_Provided passage:_
Tsunami, Earthquakes, Hurricanes, Volcanic Eruptions and other Natural and Man-Made Hazards and Disasters - by Dr. George Pararas Carayannis

Tsunami, Earthquakes, Hurricanes, Volcanic Eruptions and other Natural and Man-Made Hazards and Disasters


The March 9, 1957 Aleutian Tsunami

George Pararas-Carayannis

(Excerpts from the archives to the Catalog of Tsunami in the Hawaiian Islands. World Data Center A- Tsunami U.S. Dept. of Commerce Environmental Science Service Administration Coast and Geodetic Survey, May 1969)


On March 9, 1957, a great earthquake - the third largest earthquake the 20th century - with a moment magnitude of 8.3 occurred south of the Andreanof Islands in the Aleutian Islands of Alaska. It generated a destuctive Pacific-wide tsunami.

Earthquake Time, Origin and Epicenter and Magnitude - The earthquake occurred on March 9, 1957, at 14:22 GMT. Its epicenter was at 51.5 North , 175.7 West., south of the Andreanof Islands. The quake's focal depth was less than 33 km.

Earthquake Aftershocks - A series of major aftershocks followed the main earthquake. Their epicenters were spread over a very large zone of about 1200 km.

The Tsunami of March 9, 1957

The earthquake of March 9, 1957 generated a Pacific-wide tsunami which caused considerable damage at coastal areas in Alaska, British Columbia, Washington, Oregon and California. It is estimated that the tsunami source area was about 850-900 km long.

Aleutian Islands - Near the generating area maximum waves of up to 22.8 meters occurred at the Aleutian island of Unimak, where sheep camps were washed away and docks and a concrete mixer were destroyed. At Atka, another Aleutian island, tsunami waves of up to 9.1 meters destroyed houses and washed away the harbor facility and its oil supply storage tanks. At Chernofski, waves drowned sheep at a sheep ranch. At the island of Adak, waves of about 4 meters destroyed all the structures at the harbor dock.

_Provided material:_
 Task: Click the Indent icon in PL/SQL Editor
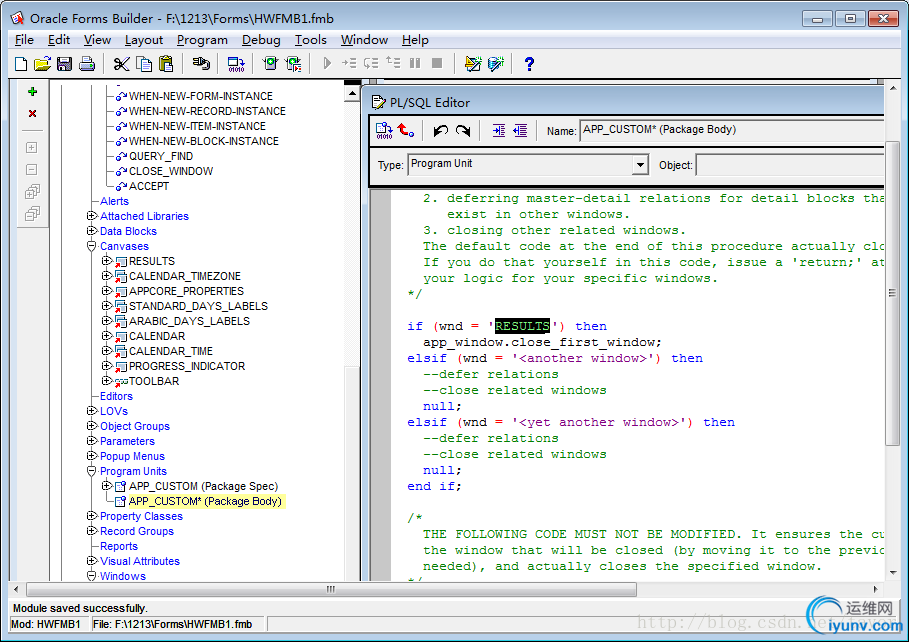(499, 130)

_Brief A:_ From the 1957 Aleutian tsunami text, list every place named as a coastal area where the Pacific-wide tsunami caused considerable damage.
_Brief B:_ Rewrite the part of the 1957 Aleutian tsunami text that begins at the words "(Excerpts from the" and stops after "than 33 km.", replacing "Andreanof Islands" with "Andreanof chain" throughout.

_Full output A:_ Alaska, British Columbia, Washington, Oregon, California

_Full output B:_
(Excerpts from the archives to the Catalog of Tsunami in the Hawaiian Islands. World Data Center A- Tsunami U.S. Dept. of Commerce Environmental Science Service Administration Coast and Geodetic Survey, May 1969)


On March 9, 1957, a great earthquake - the third largest earthquake the 20th century - with a moment magnitude of 8.3 occurred south of the Andreanof chain in the Aleutian Islands of Alaska. It generated a destuctive Pacific-wide tsunami.

Earthquake Time, Origin and Epicenter and Magnitude - The earthquake occurred on March 9, 1957, at 14:22 GMT. Its epicenter was at 51.5 North , 175.7 West., south of the Andreanof chain. The quake's focal depth was less than 33 km.